Health behaviour and change management – Study reflections

Now that exams are over I feel the need to take a moment to reflect on what I learned.

Last trimester was a slog. Starting a new job and studying part time was hard. Thanks to everyone who told me that or asked me if it would be that I smiled at and ploughed ahead anyway. So I ended up dropping a unit to prioritise getting a passable grade in one unit rather than crashing the plane into the mountain. I intended on sharing more regularly on my blog about what I was learning and sharing sketches, but those things didn’t happen.

Trimester 3 2022 was Health Behaviour. My summary of Health Behaviour is that it’s change management for the body and mind. Learning about the fundamentals of health, the challenges people experience, resistance to change, and how to support people to change.

I don’t know why I was in a hurry to finish my degree. Well, I do. I was in a hurry to get to the end goal of a successful degree. Key word there being successful. And I realised after struggling to balance work, life and my own health challenges that I was better of taking it slower so I give study the attention it needs. Perhaps the process of studying Health Behaviour highlighted what I needed to do to prioritise my own health and getting quality over quantity out of university studies.

Despite struggles and delivering assignments that I did not think were my best work, I actually found the unit really interesting. And the first bit of that is that Health Behaviour is effectively Change Management. Which is something I have been doing for many years as part of my day-to-day job, and have been doing a lot of at work in the past few months.

I enjoyed making comparisons between the models in Health Behaviour and those which I have applied, and see others applying in a business context. Change is change. The Transtheoretical model of change is similar in structure and principles to the Prosci ADKAR model. In the Transtheoretical model people move forward and backwards through Pre-contemplation, Contemplation, Preparation, Action and Maintenance (Hayden, 2019). In the ADKAR model people move from Awareness to Desire, to Knowledge, to Ability and Reinforcement (Prosci, n.d.). My understanding of ADKAR is that people don’t necessarily move backward and forward through those stages, but that at an organisational level we need to recognise that people are at different stages. I haven’t done any further digging into health versus organisational change models but am looking forward to units where I’ll get the opportunity to later in my degree. If you’re reading this far and have thoughts or want to point me to some reading I would love that.

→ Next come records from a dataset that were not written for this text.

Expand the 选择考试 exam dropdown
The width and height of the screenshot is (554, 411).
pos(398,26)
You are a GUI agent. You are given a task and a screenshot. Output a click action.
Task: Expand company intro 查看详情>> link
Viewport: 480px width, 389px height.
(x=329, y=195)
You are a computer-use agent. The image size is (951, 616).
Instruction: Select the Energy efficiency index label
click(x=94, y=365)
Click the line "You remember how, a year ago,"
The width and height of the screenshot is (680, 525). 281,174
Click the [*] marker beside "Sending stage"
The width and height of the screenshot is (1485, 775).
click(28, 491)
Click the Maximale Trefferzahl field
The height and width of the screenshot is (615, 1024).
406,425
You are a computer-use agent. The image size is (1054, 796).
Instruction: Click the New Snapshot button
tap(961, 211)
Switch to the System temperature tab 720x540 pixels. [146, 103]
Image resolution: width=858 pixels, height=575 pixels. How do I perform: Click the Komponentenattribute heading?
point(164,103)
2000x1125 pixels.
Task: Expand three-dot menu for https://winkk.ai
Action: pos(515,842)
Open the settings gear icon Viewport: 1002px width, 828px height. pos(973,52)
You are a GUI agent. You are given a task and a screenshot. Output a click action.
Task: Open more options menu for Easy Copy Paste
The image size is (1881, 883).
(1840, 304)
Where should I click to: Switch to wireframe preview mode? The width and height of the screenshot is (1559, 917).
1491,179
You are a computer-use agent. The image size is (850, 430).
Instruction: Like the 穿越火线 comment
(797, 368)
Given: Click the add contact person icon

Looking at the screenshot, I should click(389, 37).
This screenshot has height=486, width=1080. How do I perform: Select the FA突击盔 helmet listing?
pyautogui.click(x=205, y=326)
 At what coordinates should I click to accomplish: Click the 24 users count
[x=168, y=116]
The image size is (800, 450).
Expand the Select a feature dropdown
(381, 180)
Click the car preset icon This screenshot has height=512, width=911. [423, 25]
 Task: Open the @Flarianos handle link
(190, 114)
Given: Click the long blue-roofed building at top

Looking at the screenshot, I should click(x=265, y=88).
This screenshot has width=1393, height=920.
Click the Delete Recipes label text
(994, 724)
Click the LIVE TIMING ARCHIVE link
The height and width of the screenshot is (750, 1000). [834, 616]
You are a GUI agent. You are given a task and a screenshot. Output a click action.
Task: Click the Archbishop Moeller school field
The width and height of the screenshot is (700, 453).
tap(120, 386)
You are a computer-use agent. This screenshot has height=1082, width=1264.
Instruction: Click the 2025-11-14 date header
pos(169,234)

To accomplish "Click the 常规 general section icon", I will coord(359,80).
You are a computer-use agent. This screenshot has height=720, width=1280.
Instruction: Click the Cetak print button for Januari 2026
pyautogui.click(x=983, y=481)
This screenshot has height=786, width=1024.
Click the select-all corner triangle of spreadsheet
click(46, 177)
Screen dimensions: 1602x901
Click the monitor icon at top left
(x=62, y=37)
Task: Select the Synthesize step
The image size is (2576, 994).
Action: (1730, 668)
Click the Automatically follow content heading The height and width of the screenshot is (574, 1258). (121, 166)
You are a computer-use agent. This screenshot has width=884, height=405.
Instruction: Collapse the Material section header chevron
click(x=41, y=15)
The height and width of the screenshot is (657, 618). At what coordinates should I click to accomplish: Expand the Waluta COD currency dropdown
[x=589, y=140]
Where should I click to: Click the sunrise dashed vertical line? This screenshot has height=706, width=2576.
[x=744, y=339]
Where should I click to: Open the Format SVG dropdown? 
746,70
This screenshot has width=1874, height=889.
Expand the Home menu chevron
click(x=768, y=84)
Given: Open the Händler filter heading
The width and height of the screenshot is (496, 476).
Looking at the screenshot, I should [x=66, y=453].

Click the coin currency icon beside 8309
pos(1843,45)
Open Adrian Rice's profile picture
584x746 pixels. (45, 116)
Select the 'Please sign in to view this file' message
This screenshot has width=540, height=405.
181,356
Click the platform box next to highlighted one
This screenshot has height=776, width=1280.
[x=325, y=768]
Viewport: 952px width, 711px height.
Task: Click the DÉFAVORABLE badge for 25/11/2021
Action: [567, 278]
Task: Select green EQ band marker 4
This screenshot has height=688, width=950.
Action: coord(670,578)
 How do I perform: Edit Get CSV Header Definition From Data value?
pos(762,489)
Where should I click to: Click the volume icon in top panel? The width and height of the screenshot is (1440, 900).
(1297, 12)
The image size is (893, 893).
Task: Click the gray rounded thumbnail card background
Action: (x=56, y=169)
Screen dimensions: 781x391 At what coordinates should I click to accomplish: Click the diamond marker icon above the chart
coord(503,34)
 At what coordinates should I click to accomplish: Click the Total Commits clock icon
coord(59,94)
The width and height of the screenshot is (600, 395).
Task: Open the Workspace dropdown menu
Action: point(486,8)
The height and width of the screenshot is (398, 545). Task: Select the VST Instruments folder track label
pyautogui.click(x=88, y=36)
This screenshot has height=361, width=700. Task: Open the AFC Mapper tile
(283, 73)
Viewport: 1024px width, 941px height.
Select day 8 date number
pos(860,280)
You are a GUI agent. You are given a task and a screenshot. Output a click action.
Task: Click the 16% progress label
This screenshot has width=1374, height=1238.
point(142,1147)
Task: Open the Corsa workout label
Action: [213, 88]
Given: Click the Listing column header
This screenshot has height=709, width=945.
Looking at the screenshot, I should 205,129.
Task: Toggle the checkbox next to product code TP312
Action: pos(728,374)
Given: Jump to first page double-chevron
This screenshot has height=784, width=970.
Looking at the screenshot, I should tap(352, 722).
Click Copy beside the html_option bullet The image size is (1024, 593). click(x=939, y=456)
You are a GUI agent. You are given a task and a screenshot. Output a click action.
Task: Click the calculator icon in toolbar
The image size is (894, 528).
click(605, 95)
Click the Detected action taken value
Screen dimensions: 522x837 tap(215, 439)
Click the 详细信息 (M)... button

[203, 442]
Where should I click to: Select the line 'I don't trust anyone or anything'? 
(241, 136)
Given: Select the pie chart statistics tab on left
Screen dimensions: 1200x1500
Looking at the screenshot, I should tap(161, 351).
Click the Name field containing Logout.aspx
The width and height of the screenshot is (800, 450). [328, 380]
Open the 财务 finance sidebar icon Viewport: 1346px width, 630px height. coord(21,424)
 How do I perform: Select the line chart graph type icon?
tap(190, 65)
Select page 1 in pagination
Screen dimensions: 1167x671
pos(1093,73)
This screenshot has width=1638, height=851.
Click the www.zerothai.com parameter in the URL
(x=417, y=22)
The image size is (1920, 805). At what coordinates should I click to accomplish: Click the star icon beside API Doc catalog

When looking at change from an organisational context we like to talk about “what’s in it for me”. What do people get. How are they incentivised. Health Behaviour change is the same, but one thing that was highlighted for me is that even with knowledge, apparent incentive, all the support in the world, people can still struggle with change. Social cognitive theory shows the relationship of incentives and expectations to behaviour. The Health Belief model brings culture and beliefs into that picture further address the complexity that lives under the surface of change (Hayden, 2019). Having a model, or a template, or a spreadsheet doesn’t guarantee success. What works for one person or organisation is not going to necessarily work for the next. Change is a process. People are humans, complex and deserving of respect. The process is a valuable part of getting to the goal, big or small.

I am reassured that even though I didn’t feel like I was able to give Trimester 2, 2022 the attention it deserved, I definitely learned a lot which I can apply to my day-to-day life and work.

References

Hayden, M. compiler. (2019). HBS110 Health behaviour (Third edition.). Pearson Custom Books.

Prosci. (n.d.). The Prosci ADKAR Model: Why it Works. Retrieved 3 March 2022, from https://www.prosci.com/resources/articles/why-the-adkar-model-works

Prosci. (n.d.). Desire – The Prosci ADKAR Model. Retrieved 3 March 2022, from https://www.prosci.com/resources/articles/adkar-model-desire

Disclosure

I am a first year student at Deakin University studying for my Bachelor of Psychological Science, majoring in Organisational Studies. This represents an output of my learning process and/or my own thoughts. It is not for the purposes of assessment or examination.